Suppose that certain root cells have an overall charge that is more negative than normal. What impact would this likely have on the uptake of anions such as NO3⁻?

a. Anions would be less likely to enter roots.

b. Anions would be more likely to enter roots.

c. This would have no impact on the ability of anions to enter roots.

d. This would make anions and cations equally likely to enter roots.

Textbook Question

In a semester-long experiment tracking growth in plants, your lab partner—who often skips class—carefully records the mass of water added to a potted plant with the expectation that this addition will be fully accounted for in the mass gained by the plant. Is your lab partner right or wrong? Explain.

Textbook Question

Your friend claims that all plants are autotrophs because they perform photosynthesis. Is that a correct statement? Explain.

Textbook Question

There is a conflict between van Helmont's data on willow tree growth and the data on essential nutrients listed in Table 36.1. According to the table, nutrients other than C, H, and O should make up about 4 percent of a willow tree's mass. Most or all of these nutrients should come from soil. But van Helmont claimed that the soil in his experiment lost just 60 g, while the tree gained 74,000 g. Calculate the percentage of the added mass accounted for by soil, and compare it to the predicted 4 percent. State at least one hypothesis to explain the conflict between expected and observed results. How would you test this hypothesis?

Textbook Question

Design an experiment, using radioactive carbon and the heavy isotope of nitrogen (15N2), that would test whether the Rhizobia–pea plant interaction is mutualistic.

Textbook Question

The carnivorous plant Nepenthes bicalcarata ('fanged pitcher plant') has a unique relationship with a species of ant—Camponotus schmitzi ('diving ant').
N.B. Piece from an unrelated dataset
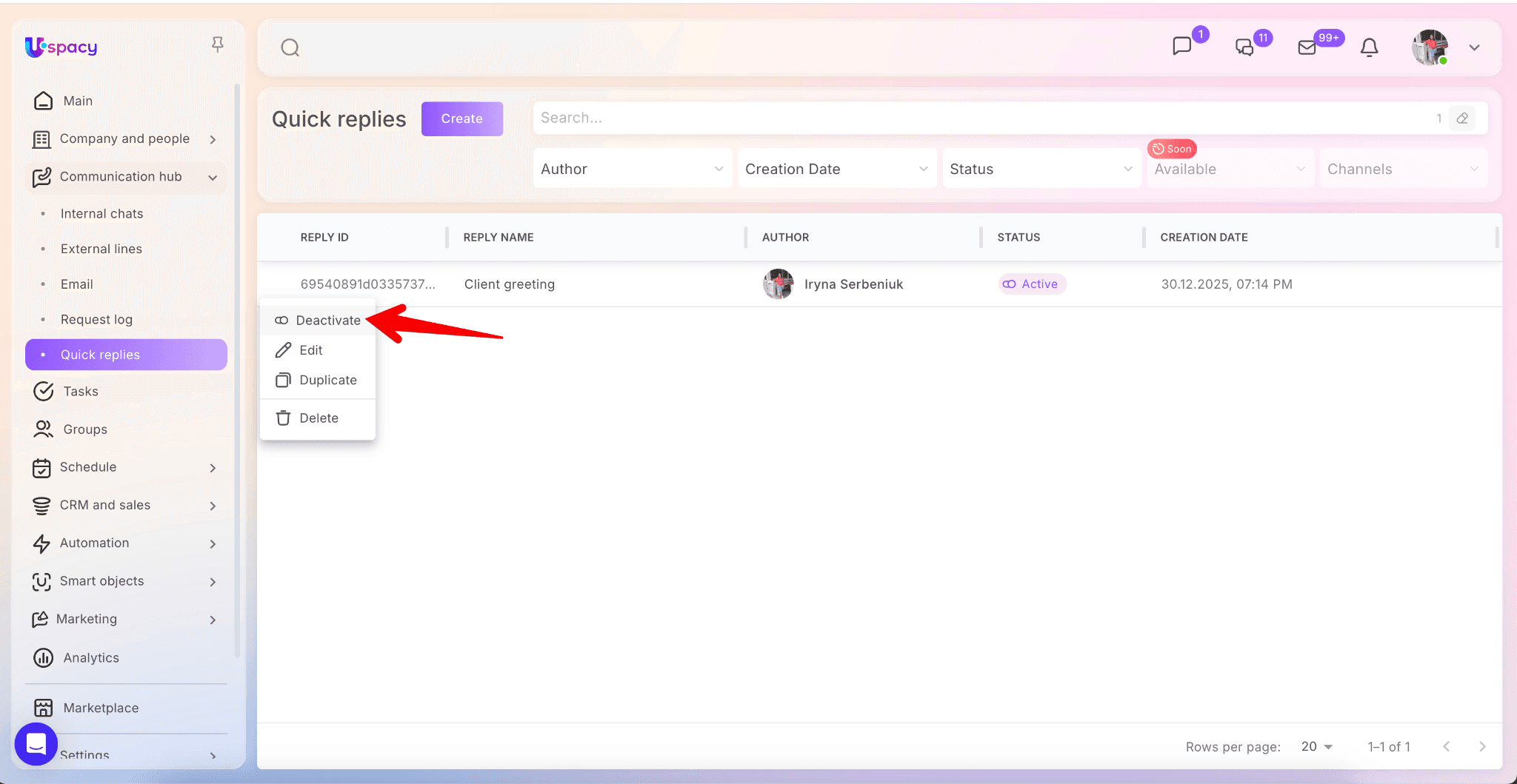1517x784 pixels.
Task: Click the Create button
Action: [x=461, y=118]
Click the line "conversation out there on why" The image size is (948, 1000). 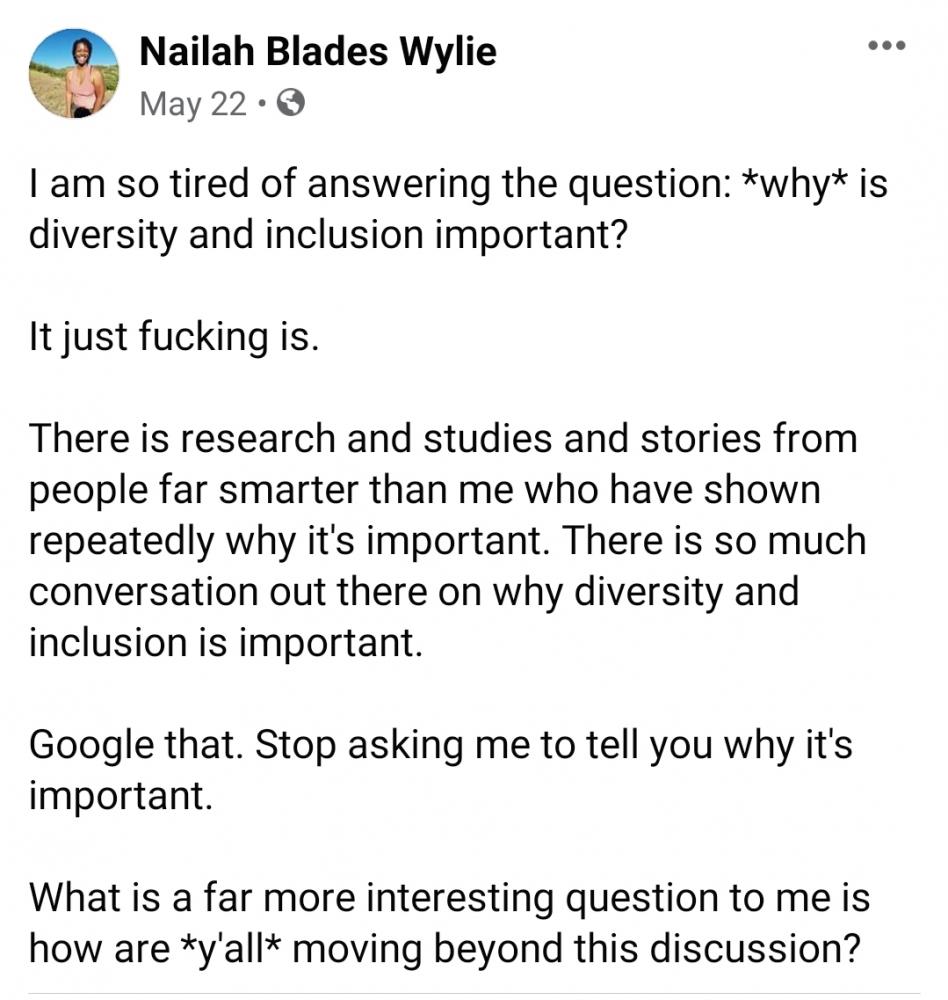(413, 592)
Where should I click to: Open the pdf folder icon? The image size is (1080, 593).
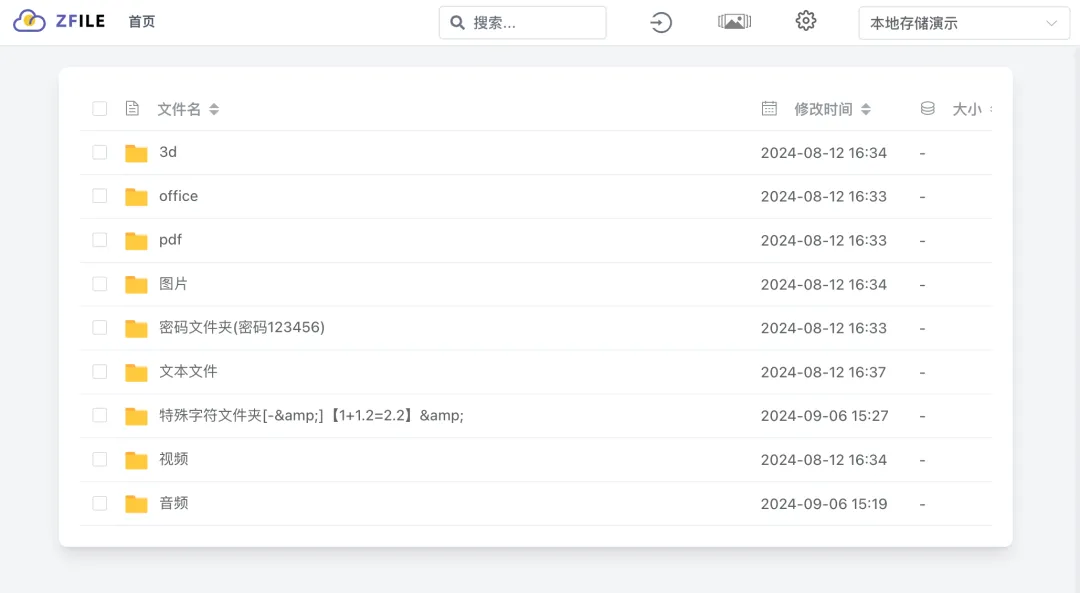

The diving ants are not digested by the pitcher plants, but instead live on the plants and consume nectar. Diving ants also dive into the digestive juices in the pitcher, swim to the bottom, and capture and consume trapped insects, leaving uneaten body parts and ant feces behind. What nutritional impact do the ants have on fanged pitcher plants? Do the pitcher plants derive any nutritional benefit from this relationship? Based only on the information provided here, make a prediction on the effect of diving ants on overall pitcher plant growth.